Extrait du texte:
Paouw ! Comment décrire ce livre sans tomber dans le clivage "Pour" "Contre", "Ce que j'aime" " Ce que je n'ai me pas" ? Il est vrai que l'auteure, en ayant des idées bien arrêtées et en défendant corps et âme son bout de gras, pourrait, peut-être malgré elle, déclencher des réactions tranchées et clivantes. Ce ne serait pas rendre hommage à la densité de son écrit, mais ça pourrait être une réaction prévisible à un ton parfois à la limite de l'agressif.
Passionné d'Iran, j'ai lu de nombreux témoignages d'exilés ayant quitté leur pays natal suite à la révolution islamique et à la guerre contre l'Irak. Si tous sont passionnants, il faut bien avouer qu'ils sont souvent écrits par des personnes qui ont été engagées politiquement, ou qui sont issues des très proches du Shah. "Khomeiny,
Sade et moi" a ceci d'original qu'il nous expose la réflexion d'une française d'origine iranienne, issue d'une famille bourgeoise mais pas vautrée dans le faste, dont la proximité avec le pouvoir royal était relativement faible. Ainsi, les SHAHMANI n'ont pas juste eu à poser leurs valises dans un de leur énième appartement parisien, avec quelques centaines de milliers de francs en petite coupure dans les valises ou les tapis. Ils ont dû s'installer dans un quartier populaire de la capitale,, et vivre de boulots peu qualifiés, sous le statut de réfugiés politiques.
C'est ce vécu, et une sincérité à toute épreuve, qui rendent le témoignage d'Abnousse SHAHMANI rare. Comment réagit une adolescente pour qui la vie a basculé lorsque les barbus ont pris le pouvoir dans son pays, quand elle se rend compte qu'en France aussi, les barbus ont leurs soutiens et leurs adeptes (qui sont souvent des gens nés dans un système qui leur permet justement des les critiquer sans risquer la mort) ? Comment réagit une adolescente quand elle retrouve la même bêtise que chez les mollah dans les familles de ses camarades d'origine maghrébine ou chez les parents de ses fiancés, des bcbg 100% parisiens ? Comment réagit l'ancienne réfugiée politique quand on la traite de raciste si elle ose se dire contre le voile intégral ? Comment réagit l'ancienne traumatisée de Khomeiny quand des camarades de collège nés en France lui présentent des condoléances quand le dictateur est mort, alors que c'est pour l'une des journées les plus joyeuses de sa vie.

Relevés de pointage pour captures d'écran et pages
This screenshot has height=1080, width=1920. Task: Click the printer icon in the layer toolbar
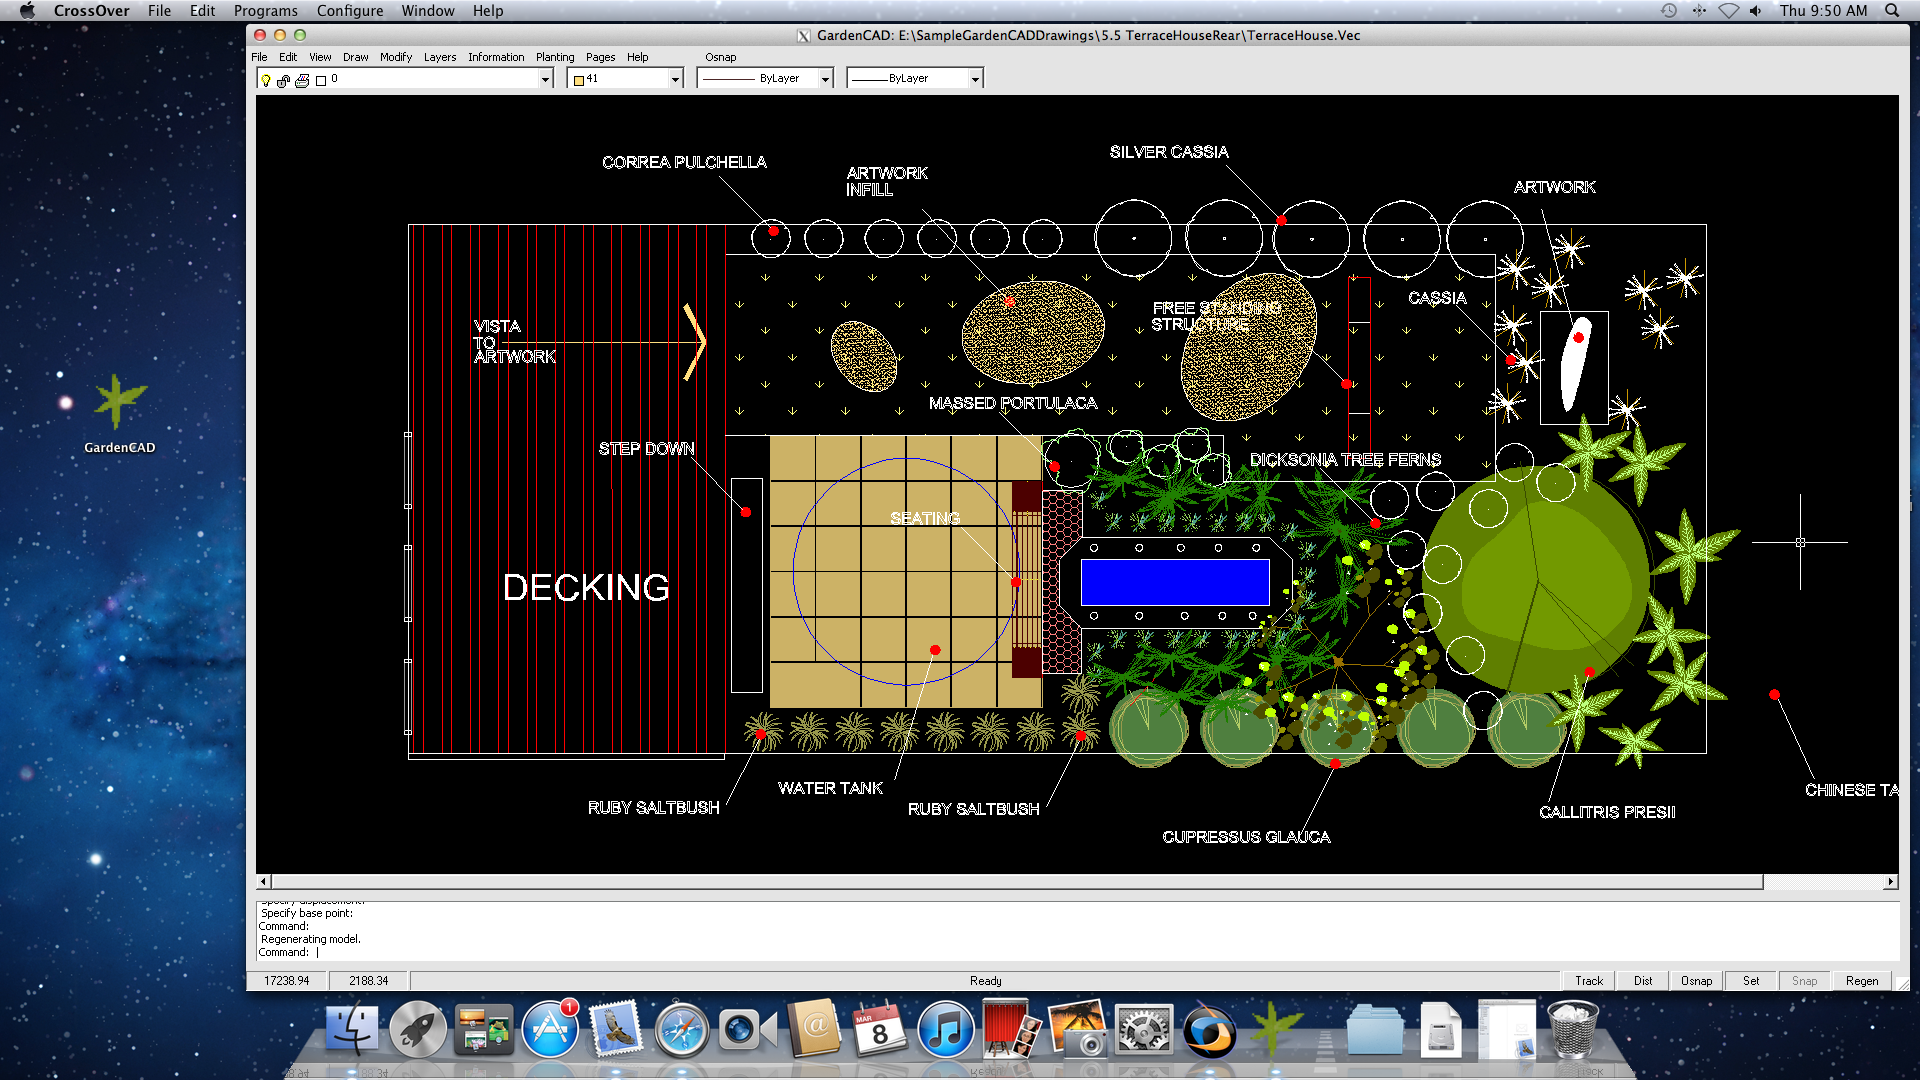pos(302,80)
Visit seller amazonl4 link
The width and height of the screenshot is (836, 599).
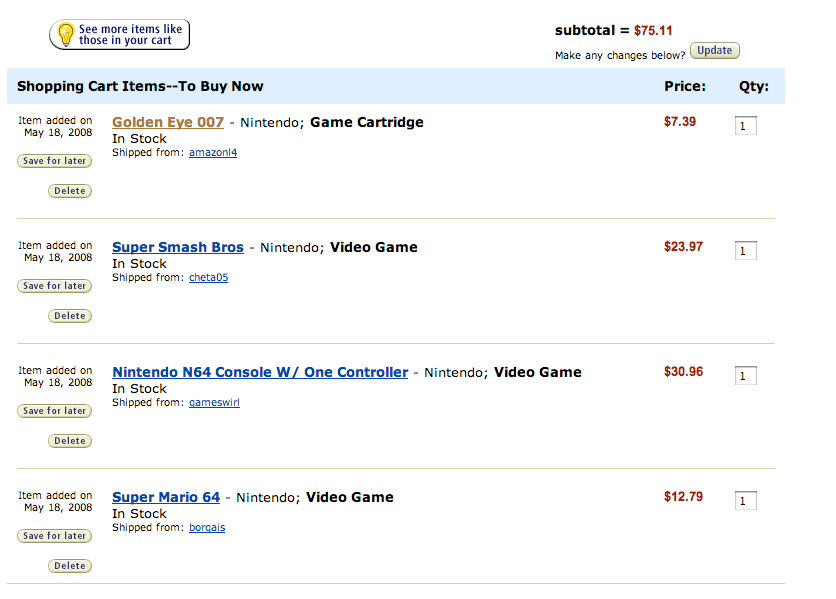point(213,153)
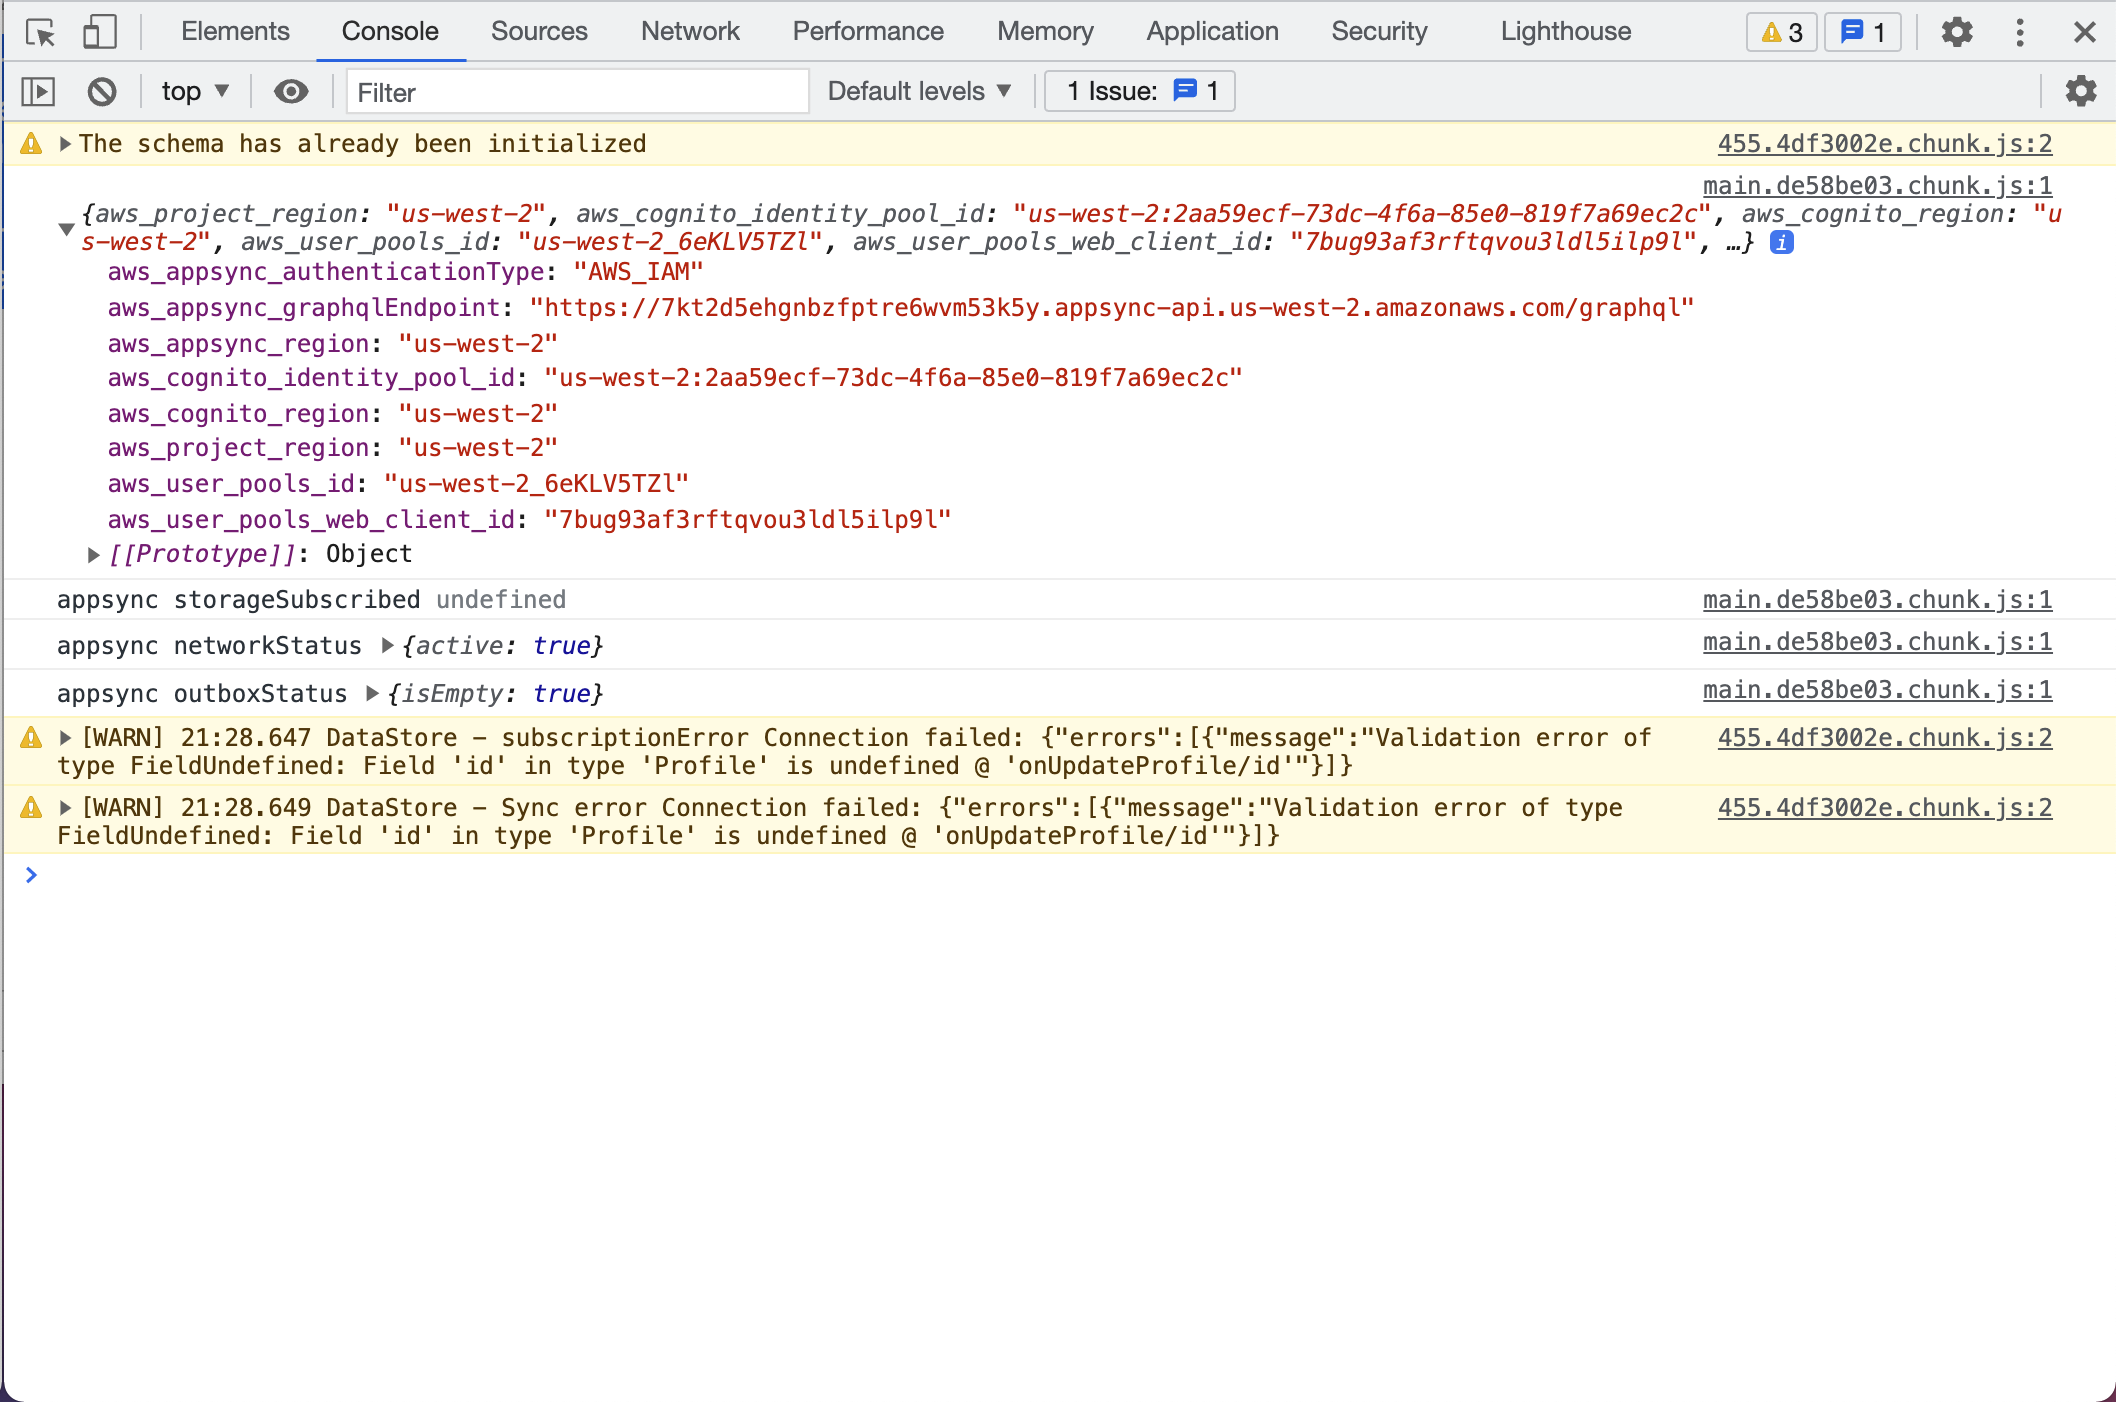Open the more options menu

coord(2019,32)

Objectifs:
1. Recopiez un passage de la critique de « Khomeiny, Sade et moi » en commençant aux mots "Paouw ! Comment" et en vous arrêtant après "limite de l'agressif.".
2. Poursuivez la critique de « Khomeiny, Sade et moi » après sa dernière phrase.

Réponses:
1.
Paouw ! Comment décrire ce livre sans tomber dans le clivage "Pour" "Contre", "Ce que j'aime" " Ce que je n'ai me pas" ? Il est vrai que l'auteure, en ayant des idées bien arrêtées et en défendant corps et âme son bout de gras, pourrait, peut-être malgré elle, déclencher des réactions tranchées et clivantes. Ce ne serait pas rendre hommage à la densité de son écrit, mais ça pourrait être une réaction prévisible à un ton parfois à la limite de l'agressif.

2.
Lire "Khomeiny,
Sade et moi", c'est s'enfoncer dans la réflexion profonde et remarquablement bien construite d'une philosophe obsédée par le vivre ensemble, la démocratie et la laïcité. C'est suivre un cheminement d'une logique implacablement bien défendue. C'est (ENFIN) entendre le point de vue d'une immigrée de culture musulmane qui a choisi d'épouser les idéaux de son pays d'accueil, car elle et ses proches en ont trop bavé de l'islam politique pour soutenir un quelconque prosélytisme d'état.
On ne peut que suivre SHAHMANI quand elle défend ses idées, quand elle explique pourquoi défendre la laïcité ne veut pas dire être raciste ou obtus. On adore sa culture littéraire prodigieuse et la psychanalyse familiale à laquelle elle se livre pour mettre en relation les habitudes orientales et occidentales. On adore quand elle nous raconte des anecdotes parlantes et qu'elle défend des valeurs qui sont les siennes. Féministe mais pas anti-hommes, elle n'a pas peur de dire aux femmes qu'elles sont en partie responsables de ce que certains se permettent de leur imposer. On ne peut pas lui reprocher un aveuglément de complaisance, car tout le monde en prend pour son grade.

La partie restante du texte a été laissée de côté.